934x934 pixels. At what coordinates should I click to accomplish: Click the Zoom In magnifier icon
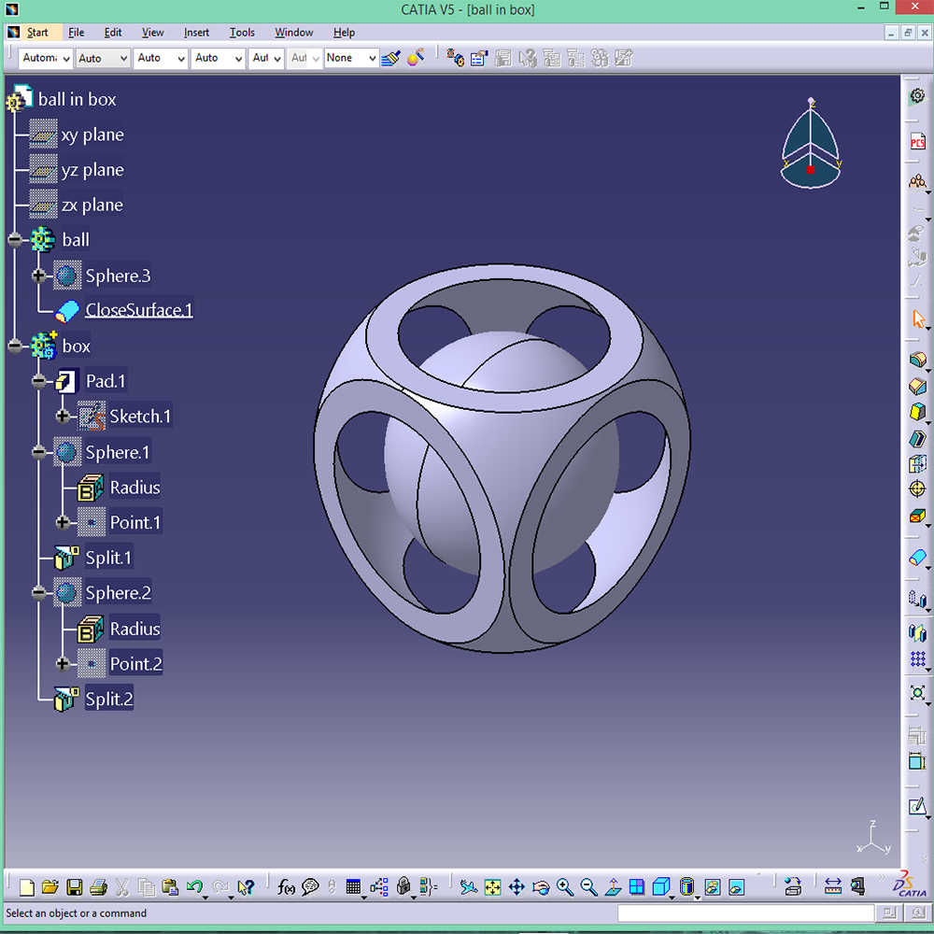[563, 887]
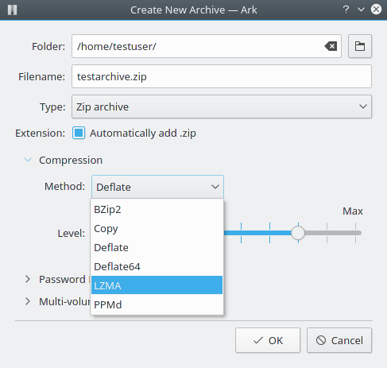387x368 pixels.
Task: Open the context help question mark
Action: 346,10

━━━

◆ Task brief
Write out the whole listing exactly as it appears, and omit the pictures.

◆ Response for this exercise
934x934 pixels. At what coordinates should I click to accomplish: Click the Zoom In magnifier icon
[563, 887]
387x368 pixels.
Task: Open the context help question mark
Action: 346,10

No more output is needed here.